Kau apa..... dari tadi kerja kau duduk-duduk saja....
TIURLINA : Pung...... aku mau pulang.... saja ke rumah.....
Aku pergi pung..... besok saja aku akan bantu Ompung
Aku mau ke Sopo Godang... Pung
Aku mau melihat orang-orang itu Manortor....
(TIURLINA PERGI MENINGGALKAN OMPUNG)
OMPUNG : He.... Tiur.... Tiur....
Hoi.... inang...
ADEGAN 5
LIUNG DI PEMATANG SAWAH DENGAN TUBUH PENUH LUMPUR TANAH. SEJAK DARI TADI DIA TERUS MENCANGKUL TANAH.... TIDAK PERNAH BERHENTI SAMPAI TUBUHNYA BASAH OLEH KERINGAT.
TIURLINA MEMPERHATIKAN DARI JAUH..... TAKLAMA KEMUDIAN TIURLINA MENDEKATI LIUNG.
TIURLINA : Dari tadi kau kulihat membajak sawah sendirian....
Kenapa kau tidak bersama orang tuamu.......
Siapa nama kau.....
LIUNG HANYA MENATAP TIURLINA KEMUDIAN MENERUSKAN PEKERJAANNYA
Dari Tadi kulihat kau bekerja tidak pernah berhenti....
Apa kau tidak capek....
LIUNG BERHENTI MENCANGKUL TANAH.... BERJALAN KE GUBUK LALU MENGAMBIL AIR MINUM DARI TAS KECILNYA. TIURLINA MENGIKUTINYA SAMBIL TERUS BERTANYA KEHERANAN
Kenapa kau diam saja.....
Kau marah ya......
LIUNG : Namaku Liung.... aku sudah terbiasa membajak sawah sendirian.
TIURLINA : Kau Liung....?
Kata Ompung kau pandai manortor...
Kenalkan namaku Tiurlina..... tapi Ompung selalu memanggilku Tiur..

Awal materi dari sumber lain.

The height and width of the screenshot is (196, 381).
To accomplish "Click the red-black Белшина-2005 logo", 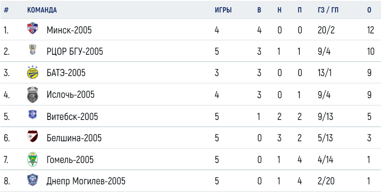I will [x=32, y=136].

LIUNG : Ooooo..... aku sudah kenal sama kau...
TIURLINA : Kau sudah kenal sama aku.....
Bukankah kita baru saja bertemu..
LIUNG : Ompungmu yang mengatakannya semalam....

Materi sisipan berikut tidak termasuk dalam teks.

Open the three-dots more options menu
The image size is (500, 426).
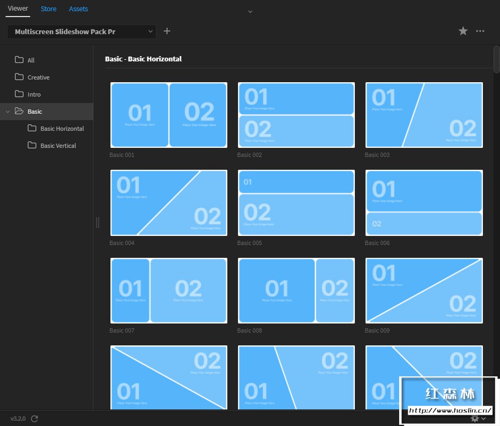click(480, 31)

Tapi kalau kau mau belajar manortor... datanglah besok ke Sopo Godang
Sekarang aku mau membajak sawah lagi..
Kau pergilah.... jangan menggangu orang yang sedang bekerja
TIURLINA : Aku tidak mengganggu..... aku senang bisa berkenalan denganmu..
Aku dari Padangsidempuan...
Aku datang ke desa Pargumbangan ini mau meneruskan sekolah ke SMP Joring..
LIUNG : Baguslah..... kalau kau sekolah disitu...
TIURLINA : Bagus apanya...
Kau sendiri sekolahnya dimana...
LIUNG : Aku sudah tidak sekolah lagi.... dulunya aku memang sekolah di SMP Joring... tapi sekarang aku sudah keluar...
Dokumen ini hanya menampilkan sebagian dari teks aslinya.